University of Louisiana on Lafayette Network
Joe Abraham, from the University of Louisiana, recently addressed the LUS Fiber network in Lafayette. This is possibly the fastest and most affordable network in the entire country. Apparently, Joe has been asked by friends if they should switch to the new municipally owned network. His answer is an unequivocal yes - backed up by several points like it is a faster, cheaper service that strengthens the whole community. But really, I like this point:
Inherent in democracy, in the First Amendment, and in free markets, is a central concept: we have no idea what these things will produce. We only know that they are the means-- they are the how-- to produce an endless supply of very important & valuable things. The Internet has proven to be the same, it produces a continuous stream of innovative, valuable things. It should be obvious that building the most advanced community Intranet will attract a lot of innovative people to our city, and encourage our own people to be innovative, as well.

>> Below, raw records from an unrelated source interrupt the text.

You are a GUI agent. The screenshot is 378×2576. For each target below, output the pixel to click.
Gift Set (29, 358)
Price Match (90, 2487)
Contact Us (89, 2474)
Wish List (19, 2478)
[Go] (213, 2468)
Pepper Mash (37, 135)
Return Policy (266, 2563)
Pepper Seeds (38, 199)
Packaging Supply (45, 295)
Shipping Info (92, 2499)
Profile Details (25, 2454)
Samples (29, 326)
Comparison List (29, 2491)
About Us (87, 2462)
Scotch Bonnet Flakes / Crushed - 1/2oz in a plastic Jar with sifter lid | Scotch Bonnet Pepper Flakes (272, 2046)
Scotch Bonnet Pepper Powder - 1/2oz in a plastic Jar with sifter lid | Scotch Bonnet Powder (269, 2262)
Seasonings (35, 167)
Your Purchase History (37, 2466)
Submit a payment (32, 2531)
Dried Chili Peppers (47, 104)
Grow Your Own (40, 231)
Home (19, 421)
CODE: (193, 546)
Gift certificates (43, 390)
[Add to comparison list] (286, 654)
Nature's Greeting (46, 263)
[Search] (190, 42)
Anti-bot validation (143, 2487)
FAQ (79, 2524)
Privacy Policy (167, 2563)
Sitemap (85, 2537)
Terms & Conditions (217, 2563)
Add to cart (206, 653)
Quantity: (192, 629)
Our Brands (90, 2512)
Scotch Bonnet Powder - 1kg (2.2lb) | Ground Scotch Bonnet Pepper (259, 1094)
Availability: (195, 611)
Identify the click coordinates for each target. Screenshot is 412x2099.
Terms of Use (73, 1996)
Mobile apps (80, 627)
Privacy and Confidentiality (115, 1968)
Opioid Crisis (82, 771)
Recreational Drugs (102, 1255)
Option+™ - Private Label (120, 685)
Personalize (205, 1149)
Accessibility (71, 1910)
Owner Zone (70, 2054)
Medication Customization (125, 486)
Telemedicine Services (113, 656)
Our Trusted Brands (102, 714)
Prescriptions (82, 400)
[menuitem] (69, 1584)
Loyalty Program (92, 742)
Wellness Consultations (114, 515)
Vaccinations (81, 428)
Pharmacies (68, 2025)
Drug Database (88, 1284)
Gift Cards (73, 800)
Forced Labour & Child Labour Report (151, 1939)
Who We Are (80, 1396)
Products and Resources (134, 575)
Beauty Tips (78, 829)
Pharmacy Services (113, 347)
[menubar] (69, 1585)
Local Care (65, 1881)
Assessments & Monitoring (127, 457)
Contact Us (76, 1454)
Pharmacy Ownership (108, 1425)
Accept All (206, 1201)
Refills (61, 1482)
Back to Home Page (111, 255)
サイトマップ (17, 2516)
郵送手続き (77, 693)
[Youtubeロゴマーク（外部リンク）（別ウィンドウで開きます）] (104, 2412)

To the extent we require these networks to produce profits, they will not be the "how" of the new economy. Infrastructure rarely pays for itself directly, but pays for itself many times over indirectly.
He also has a response to those who fear the public should not compete with the private:
But what if, instead of public vs. private fiberoptic lines early in the 21st century, you find yourself in the early 18th century, and the question is building state-owned roads and bridges that will decrease the profitability of privately-held services?
What if you live in the early 19th century, and the question is building public libraries that will compete with for-profit bookstores?
What if it is the early 20th century, and the question is creating public schools that will pull students from private institutions?
Well done, Joe!
Another article from the same paper interviews Director of Utilities for Lafayette, Terry Huval. This is a guy that understands the value of publicly owned fiber networks:
In addition, we will launch a digital divide product that will provide Internet accessibility in homes where there are no computers, and no Internet services today.
All of this is just the tip of the iceberg. There is much more to come, and much of those are things that I don't even envision myself. If we go back to the early days of electricity in the 1890s, I'm convinced that Thomas Edison never envisioned the microwave oven or the TV-- much less the computer. This fiber capability, this infrastructure, is in its infancy and that's why Lafayette is going to be on the front edge of that development.
The article finishes by noting his mean fiddle - and I have heard from many people that his fiddle skills are quite impressive. I hope I get to see if firsthand when I head down there in April.